Check each line of the entries below for the word "computer", then state how many lines have it and nothing more.
((
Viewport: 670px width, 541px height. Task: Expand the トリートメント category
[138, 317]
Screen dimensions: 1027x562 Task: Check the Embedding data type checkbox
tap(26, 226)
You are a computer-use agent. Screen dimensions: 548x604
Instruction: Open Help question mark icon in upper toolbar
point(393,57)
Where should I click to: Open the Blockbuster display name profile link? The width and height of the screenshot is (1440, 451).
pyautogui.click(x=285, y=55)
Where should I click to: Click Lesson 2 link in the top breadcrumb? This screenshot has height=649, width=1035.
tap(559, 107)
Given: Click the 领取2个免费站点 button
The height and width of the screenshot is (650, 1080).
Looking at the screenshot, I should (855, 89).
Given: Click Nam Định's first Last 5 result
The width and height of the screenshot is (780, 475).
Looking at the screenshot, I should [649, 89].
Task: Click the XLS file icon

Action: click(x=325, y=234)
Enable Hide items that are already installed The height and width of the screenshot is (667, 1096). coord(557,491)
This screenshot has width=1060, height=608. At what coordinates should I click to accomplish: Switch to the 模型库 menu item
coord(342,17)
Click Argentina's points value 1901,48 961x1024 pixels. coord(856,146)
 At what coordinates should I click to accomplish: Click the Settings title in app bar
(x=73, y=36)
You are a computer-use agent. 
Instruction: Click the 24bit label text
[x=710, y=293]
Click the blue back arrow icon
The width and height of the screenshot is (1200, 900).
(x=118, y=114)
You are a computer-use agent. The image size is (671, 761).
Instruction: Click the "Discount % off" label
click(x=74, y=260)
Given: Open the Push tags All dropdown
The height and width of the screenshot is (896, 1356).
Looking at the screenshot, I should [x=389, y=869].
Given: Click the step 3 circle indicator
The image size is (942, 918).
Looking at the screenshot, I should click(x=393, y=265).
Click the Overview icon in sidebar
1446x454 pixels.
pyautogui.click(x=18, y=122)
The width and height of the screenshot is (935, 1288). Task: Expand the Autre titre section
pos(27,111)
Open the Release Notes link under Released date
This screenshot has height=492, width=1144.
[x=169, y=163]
))
**Task answer**: 3